Riassunto schematico e dettagliato di letteratura italiana su Pietro Metastasio, le fasi della produzione melodrammatica di Metastasio, la riforma del melodramma di Metastasio.

Pietro Metastasio

Pietro Metastasio è senz’altro l’autore più importante dell’Arcadia. La sua fama è legata soprattutto ai suoi numerosi melodrammi, cioè opere teatrali in cui gli attori, accompagnati dall’orchestra, raccontano cantando una vicenda.

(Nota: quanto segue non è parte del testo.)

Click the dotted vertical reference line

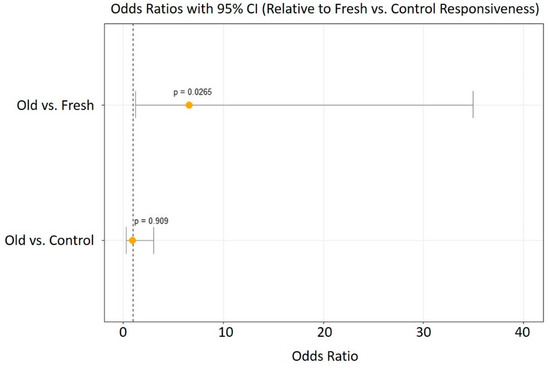tap(133, 172)
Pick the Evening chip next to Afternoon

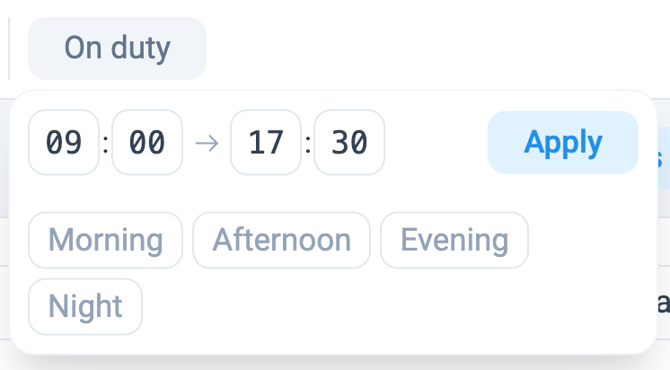pyautogui.click(x=454, y=240)
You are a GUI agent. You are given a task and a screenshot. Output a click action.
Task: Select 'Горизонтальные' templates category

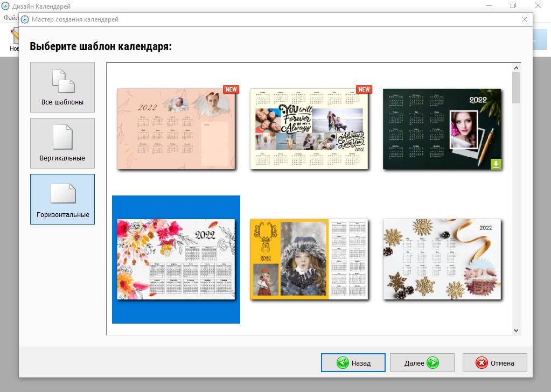[x=62, y=199]
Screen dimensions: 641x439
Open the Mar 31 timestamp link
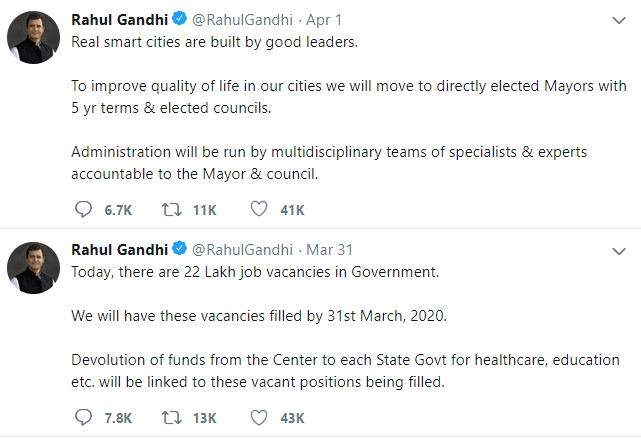click(x=329, y=250)
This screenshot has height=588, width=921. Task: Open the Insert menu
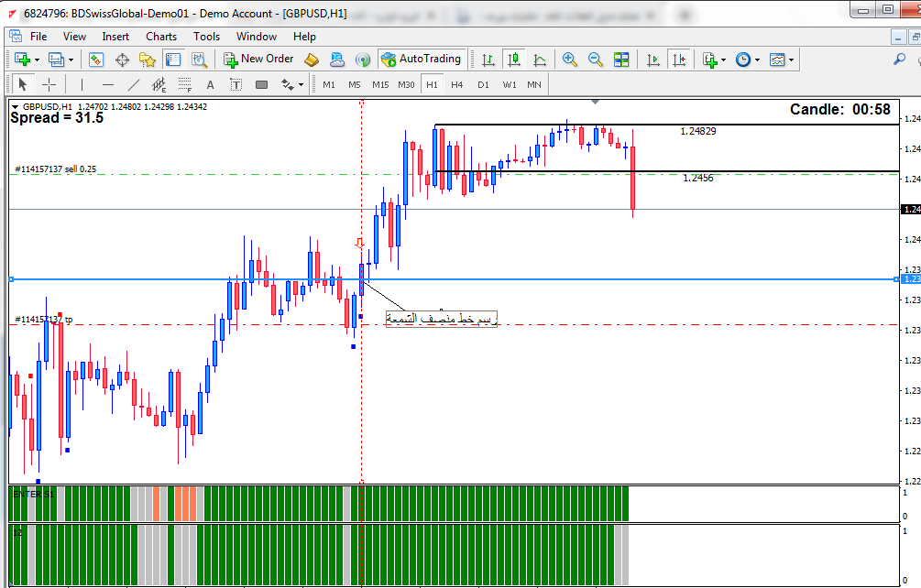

Pietro Metastasio (pseudonimo di Pietro Trapassi, 1698-1782), originario di Roma, entra a far parte dell’Arcadia dopo essersi formato sotto la guida di Gian Vincenzo Gravina, uno dei fondatori dell’Accademia.

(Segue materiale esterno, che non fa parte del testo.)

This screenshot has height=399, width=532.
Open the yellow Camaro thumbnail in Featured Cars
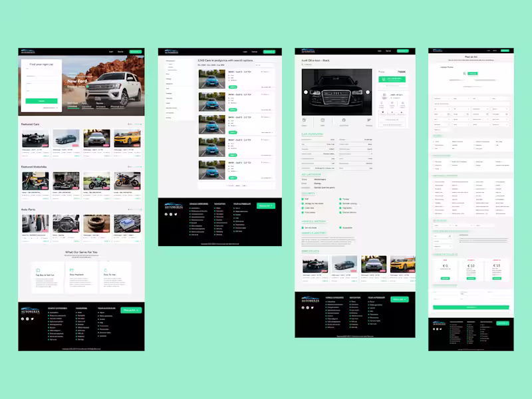(x=127, y=138)
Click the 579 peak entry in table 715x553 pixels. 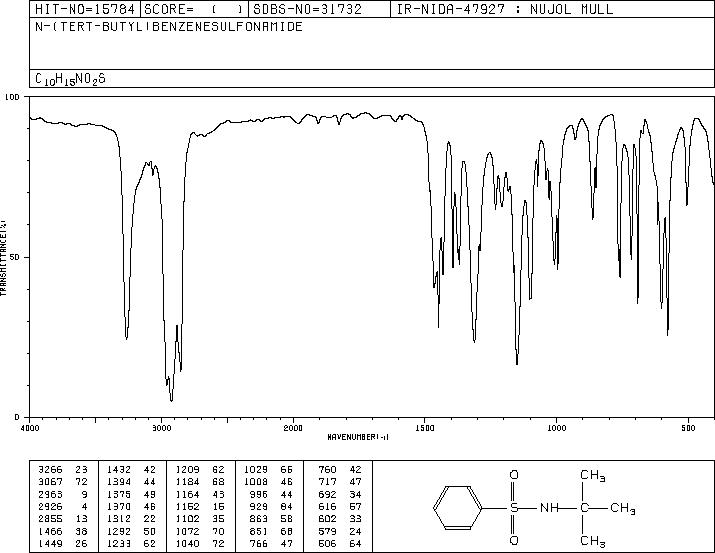340,532
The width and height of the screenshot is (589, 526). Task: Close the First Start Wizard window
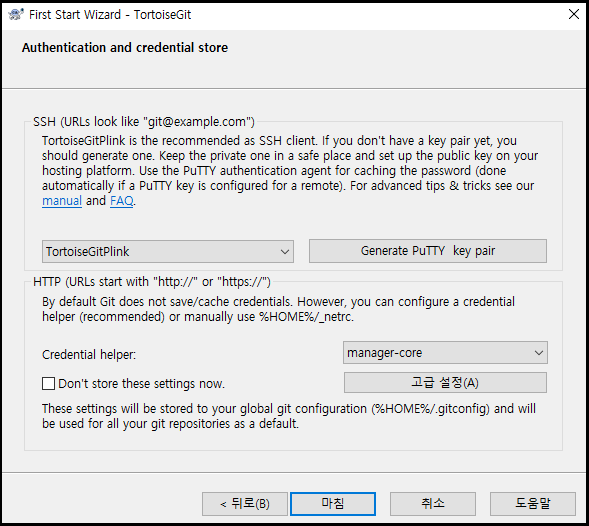click(x=574, y=14)
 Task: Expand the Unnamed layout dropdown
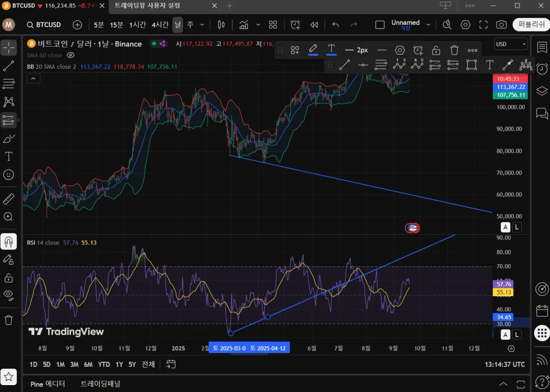point(428,25)
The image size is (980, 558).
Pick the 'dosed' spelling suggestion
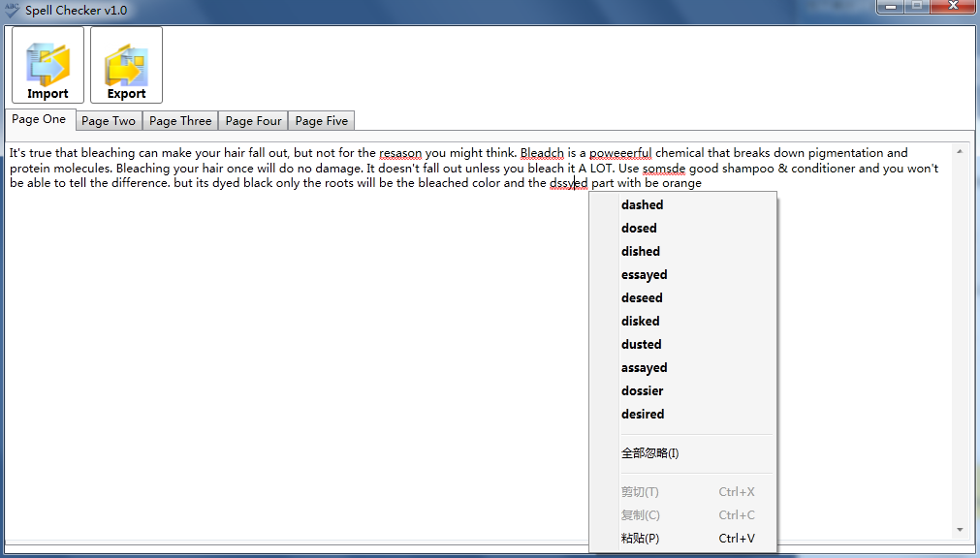point(639,229)
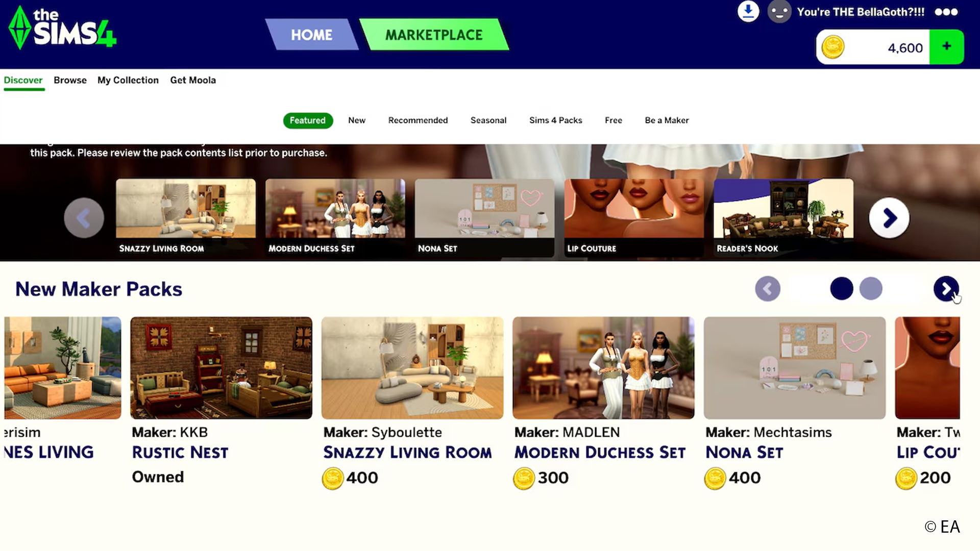Image resolution: width=980 pixels, height=551 pixels.
Task: Go back in featured banner carousel
Action: coord(84,218)
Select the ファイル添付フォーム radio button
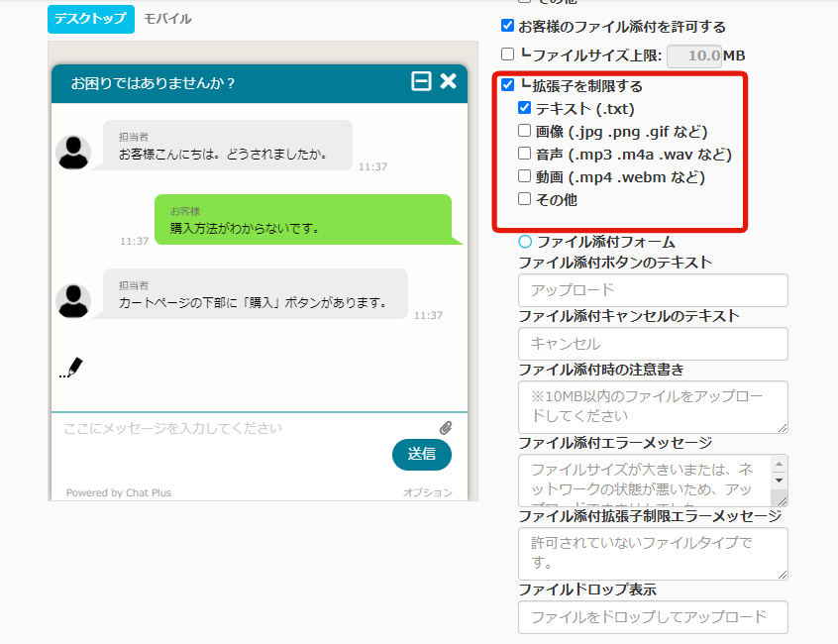The height and width of the screenshot is (644, 838). (526, 242)
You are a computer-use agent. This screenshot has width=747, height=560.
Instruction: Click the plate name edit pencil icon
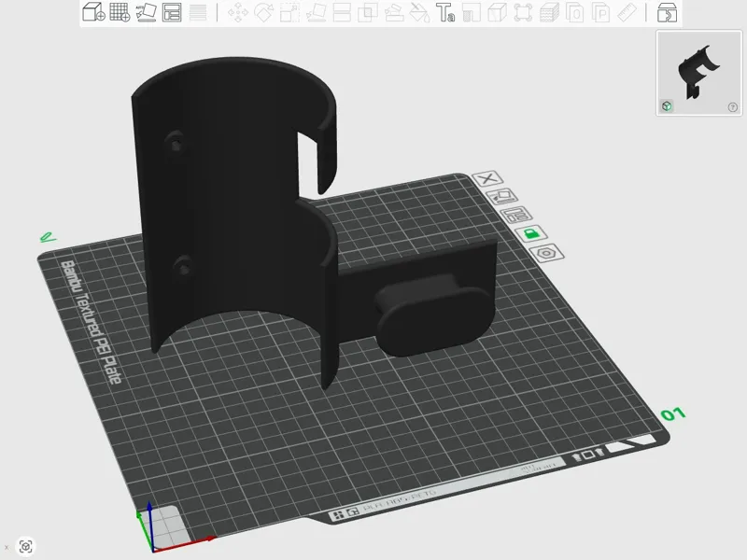49,237
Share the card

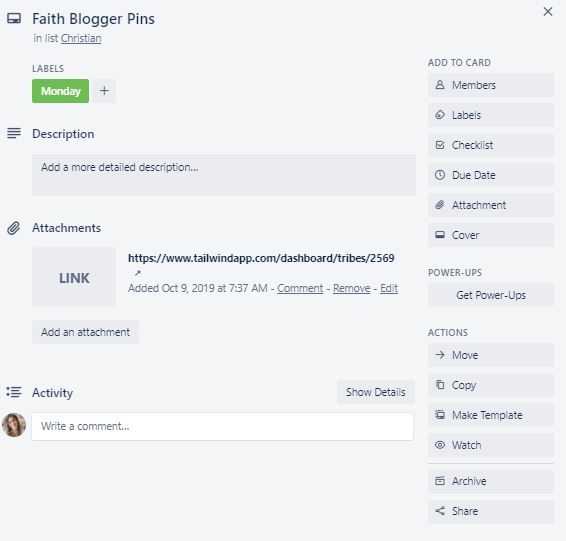point(491,511)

Lasciata Roma, Pietro Metastasio si trasferisce a Napoli, dove nel 1724 ottiene il suo primo successo con Didone abbandonata. Dal 1727 al 1730 è di nuovo a Roma. Nel 1730 si reca a Vienna, dove riceve l’incarico di «poeta cesareo», cioè poeta ufficiale della corte imperiale. Terrà quest’incarico per ben cinquantadue anni, sino alla morte avvenuta nel 1782.

La poetica di Pietro Metastasio è fortemente influenzata dalla formazione cartesiana, che lo induce a indagare con razionalità il mondo dei sentimenti. Cartesio infatti sosteneva che i sentimenti sono per l’uomo fonte di irrazionalità, ambiguità e incoerenza, ma per Metastasio la ragione può intervenire per fare chiarezza.
Il mondo dei sentimenti è dunque il tema principale della sua opera. Egli ne mette in luce la complessità attraverso un linguaggio estremamente limpido e lineare.

Le fasi della produzione melodrammatica di Pietro Metastasio

Nella produzione melodrammatica di Metastasio è possibile distingere tre fasi.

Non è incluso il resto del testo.